Hans-Joachim Wohlenberg ist bereits im Rentenalter. Bei Kriegsende war er elf Jahre alt. Durch seine große Brille blickt er auf den Steinboden und folgt langsam der Besuchergruppe. „Wieso haben die das zugelassen?“, fragt er. Er meint die Kaufmänner, Juristen und anderen angesehenen Bürger Hamburgs, die an den Enteignungen der Juden hervorragend verdienten. „Die Juden waren doch alles anständige Bürger, die ihre Steuern gezahlt haben!“ Wohlenberg selbst untersucht in seiner Freizeit die „Arisierungs“-Geschichte einer kleinen Firma in Tornesch.

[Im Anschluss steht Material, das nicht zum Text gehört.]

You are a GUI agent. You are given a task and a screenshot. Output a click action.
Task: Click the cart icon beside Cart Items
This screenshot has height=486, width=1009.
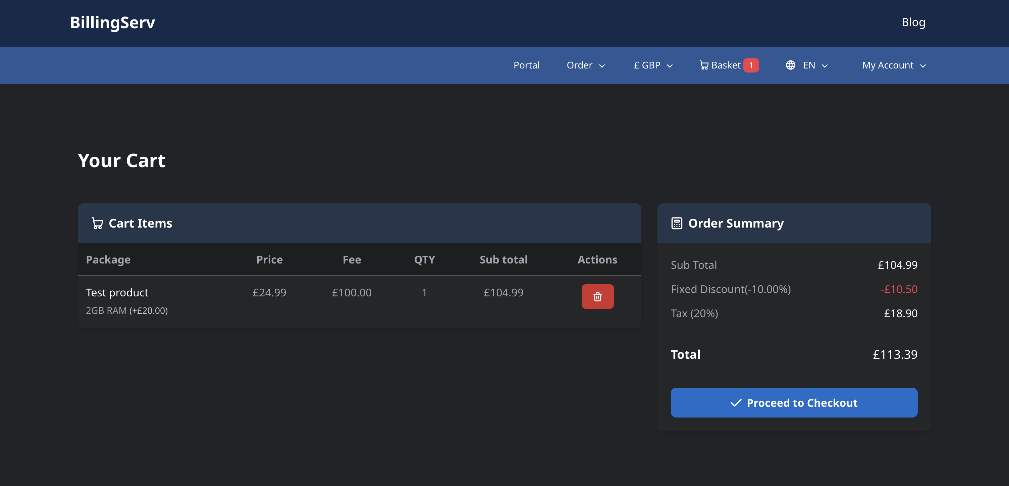(97, 223)
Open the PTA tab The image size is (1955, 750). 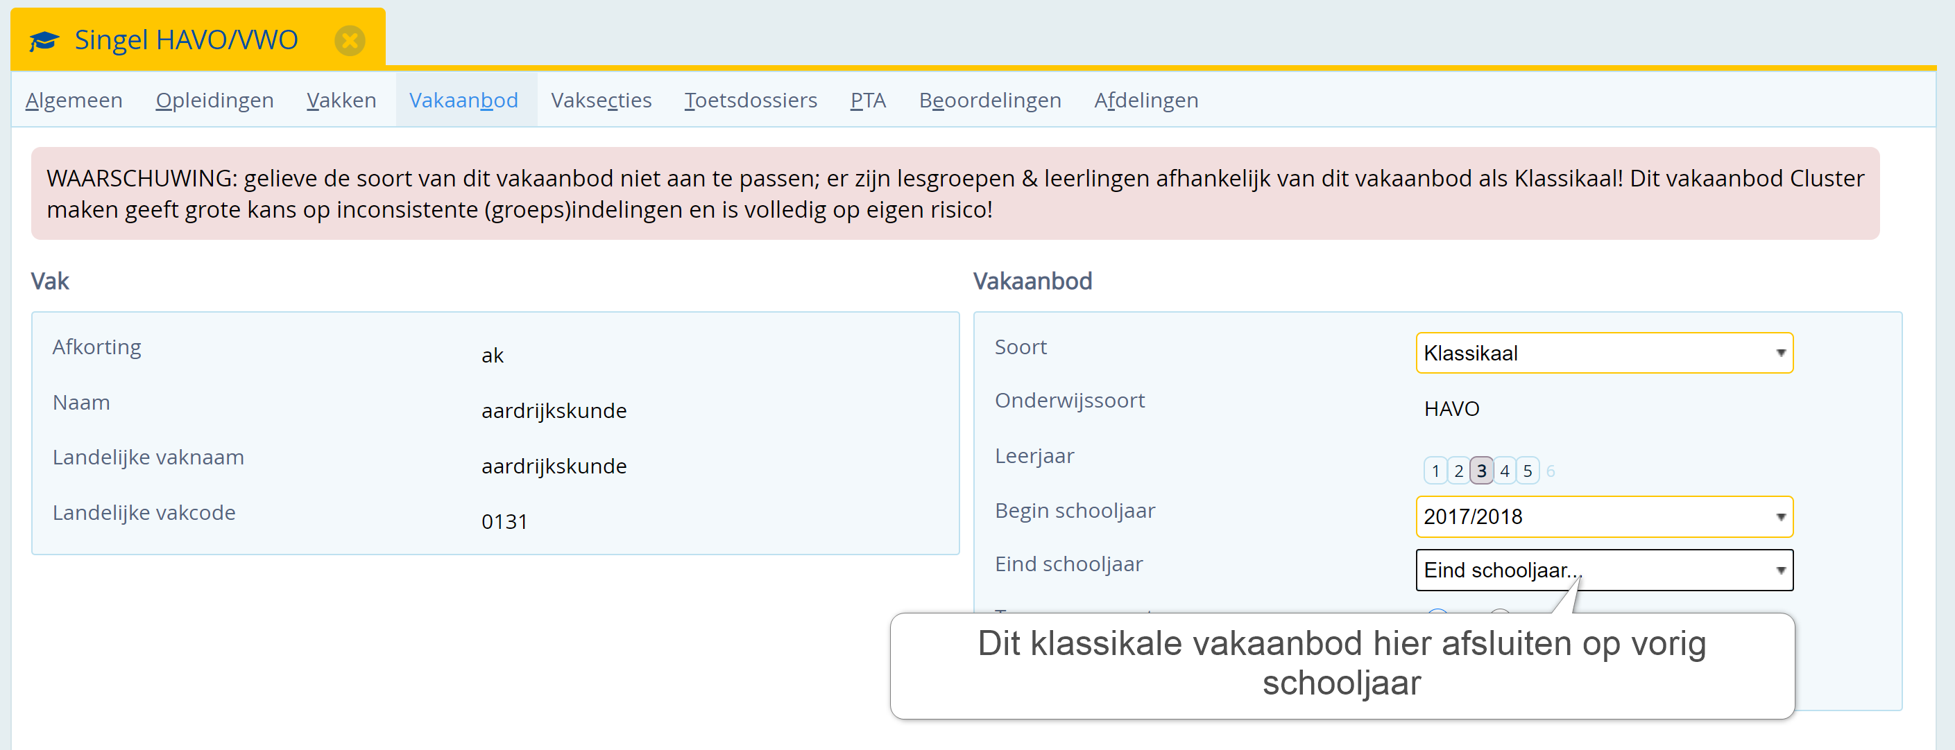coord(868,100)
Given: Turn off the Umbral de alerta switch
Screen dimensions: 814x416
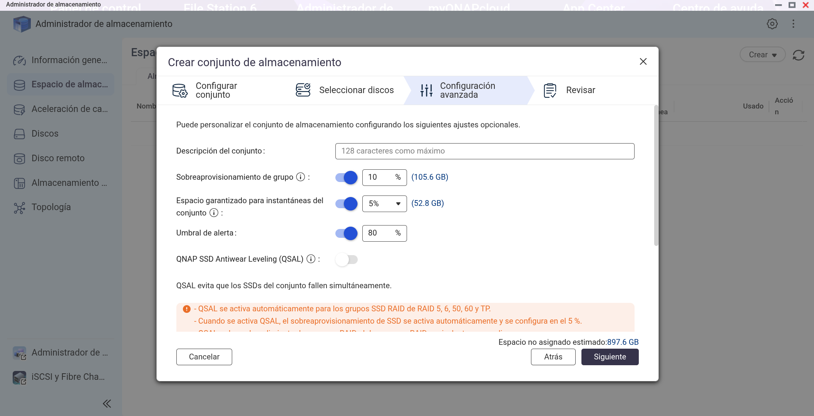Looking at the screenshot, I should coord(346,233).
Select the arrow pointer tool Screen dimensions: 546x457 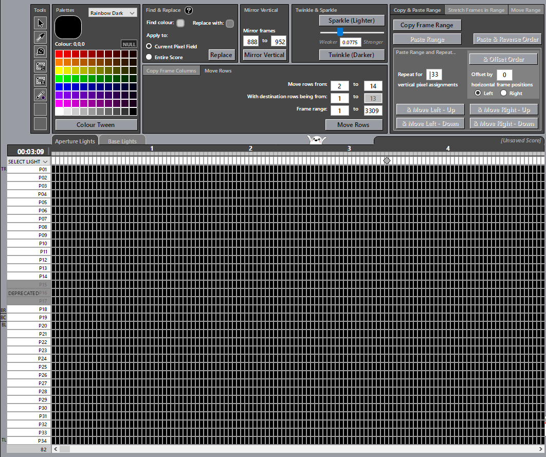[x=40, y=23]
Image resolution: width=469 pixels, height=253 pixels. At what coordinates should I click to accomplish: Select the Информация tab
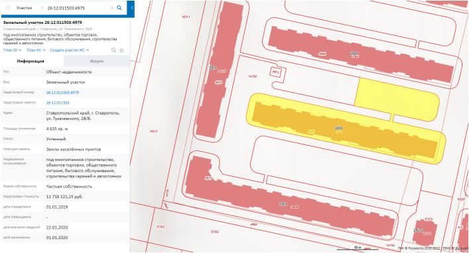click(x=31, y=61)
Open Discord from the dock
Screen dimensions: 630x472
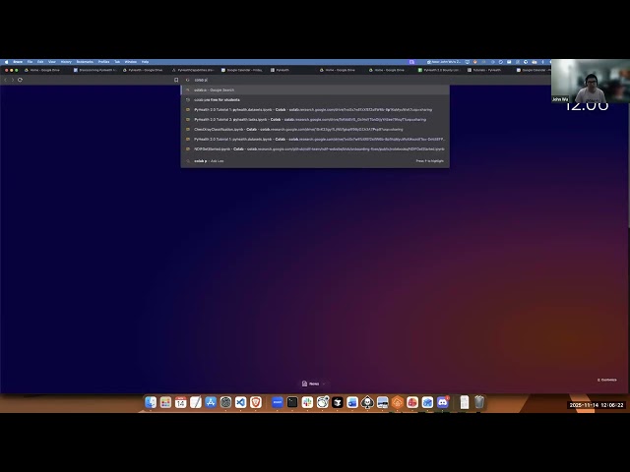tap(442, 402)

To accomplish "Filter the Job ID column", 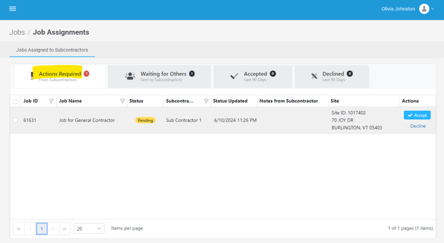I will click(51, 101).
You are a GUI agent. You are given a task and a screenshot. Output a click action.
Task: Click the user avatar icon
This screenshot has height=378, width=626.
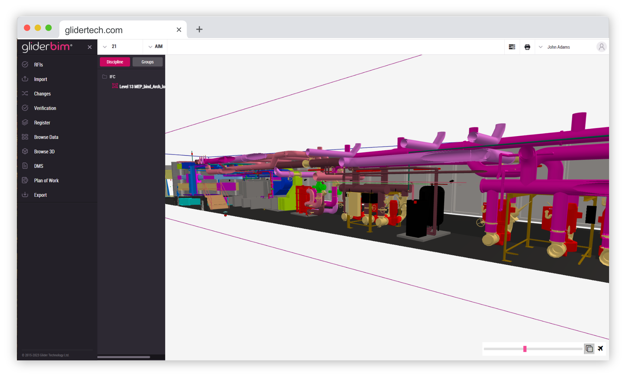tap(601, 47)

Die Gruppe steht mitten auf dem Kopfsteinpflaster des Gänsemarkts. Aus dem „Lessinghaus“ dringt der Duft von Hamburgern. Im ersten Stock hängt vor der Klinkerfassade ein blaues Plakat, „…mieten Sie hier“ steht drauf. In diesem Gebäude hatte bis 1937 Willy Seligmann seine kleine Bank. Sein Institut war schon vor 1933 in einer Krise, verschärft wurde die Situation durch den Verlust von nicht-jüdischen Kunden nach 1933. Um den Konkurs abzuwenden, griff Seligmann zu betrügerischen Mitteln, in dem er bei ihm hinterlegte Wertpapiere bei anderen Banken als Sicherheiten ausgab. Die NS-Behörden kamen dahinter und brandmarkten Seligmanns Taten als „typisch jüdisches Verbrechen“, sagt Ferk. Das Bankhaus wurde geschlossen. Seligmann beging daraufhin Selbstmord.

Zu den wenigen jüngeren Teilnehmern des Rundgangs gehört Andreas Karcher. Er findet, dass „es in Deutschland gerade wieder verstärkt Versuche gibt, die Geschichte der NS-Vergangenheit von einer Täter- in eine Opfergeschichte umzuschreiben“. Das treibt ihn an, das Wissen aus seinem Geschichtsstudium auf diesem Rundgang zu vertiefen.

An wenigen Häusern, die früher jüdischen Kaufleuten gehörten, sind heute Schilder angebracht, die auf die Zerstörung jüdischen Wirtschaftslebens in NS-Deutschland hinweisen. Zwei Beispiele finden sich an der Ecke Poststraße/Neuer Wall. Ein Straßenmusiker spielt auf seiner Ziehharmonika. Viele Spaziergänger stehen auch am Sonntag vor den erleuchteten Schaufenstern und blicken auf Kleidungsstücke hinter den Scheiben.

An den weißen gründerzeitlichen Textilhäusern von „Möhring“ und „Hermès“ zeugen Tafeln davon, dass die Existenzen der Familien Robinsohn und Hirschfeld am 9. November 1938 zerstört wurden. Ihre Geschäfte wurden geplündert. „Schaufensterpuppen trieben damals im Alsterfleet,“ sagt Ferk.